WILLOUGHBY HILLS, Ohio — The way elementary school students in Ohio learn to read could soon change after elected leaders say some of the methods being used aren't working.

Governor Mike DeWine called out in his State of the State address in January for a renewed focus on literacy, especially on a phonics-based approach.

An Ohio Department of Education report points out that 39.9% of all Ohio 3rd-grade students are not considered proficient in reading.

The announcement marks a change from what were called “new” and “progressive” approaches back to traditional phonics.

For Dr. Anna Iacovetta, an education professor at John Carroll University, it was a struggle watching her son learn to read using a balanced literacy approach, which was a different approach from how she was taught as a child and from how she trains educators in the state.

"How do you go from one week learning 'play' and the next week you go to 'because?'" Iacovetta asked. "I see how my son is learning and he’s confused. He’s just simply confused. You don’t want to see your child struggle at all. Nobody does."

What's the difference?

A phonics approach involves breaking down a word letter by letter and a student sounding out the word.

Other methods can teach words as a whole, not individual letters, based on taking context clues such as other words in a sentence or pictures as a way to recognize and remember the word.

Gov. DeWine's plan to improve literacy

"There is a great deal of research about how we learn to read and today, we understand the great value and importance of phonics," DeWine said during his State of the State. "Not all literacy curriculums are created equal, and sadly, many Ohio students do not have access to the most effective reading curriculum."

Watch DeWine's full 2023 State of the State Address below:

Dr. Stephanie Siddens, Ohio's interim state superintendent of public instruction, is in charge of implementing governor DeWine’s proposed $250 million reading investment in the budget focused on improving literacy through ideas like expanding preschool, helping train teachers and improving access to instructional resources.

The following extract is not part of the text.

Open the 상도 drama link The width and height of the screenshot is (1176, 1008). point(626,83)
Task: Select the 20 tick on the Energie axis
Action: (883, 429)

Literacy support includes:

  • Early childhood education - $92.2 million in additional support over two years
  • Educator professional development - $86 million over two years
  • High-quality instructional materials - $64 million over two years
  • Literacy coaches - $18 million over two years
  • Dyslexia screener - $1.2 million in fiscal year 2025

"In Ohio, like many other states, teachers kind of were exposed to different approaches to teaching that may not have been the most effective ways," she explained. "This is really investing in a significant statewide approach."

Last year, the podcast "Sold A Story" brought the issue of how children learn to read to the forefront.

“Teachers and parents and policymakers are waking up to the fact that there’s a problem,” senior correspondent at American Public Media Emily Hanford reported in the first episode.

Skepticism over proposal

However, for Ohio Education Association President Scott DiMauro, some red flags fly up when proposing a mandated approach for Ohio’s nearly 2 million children.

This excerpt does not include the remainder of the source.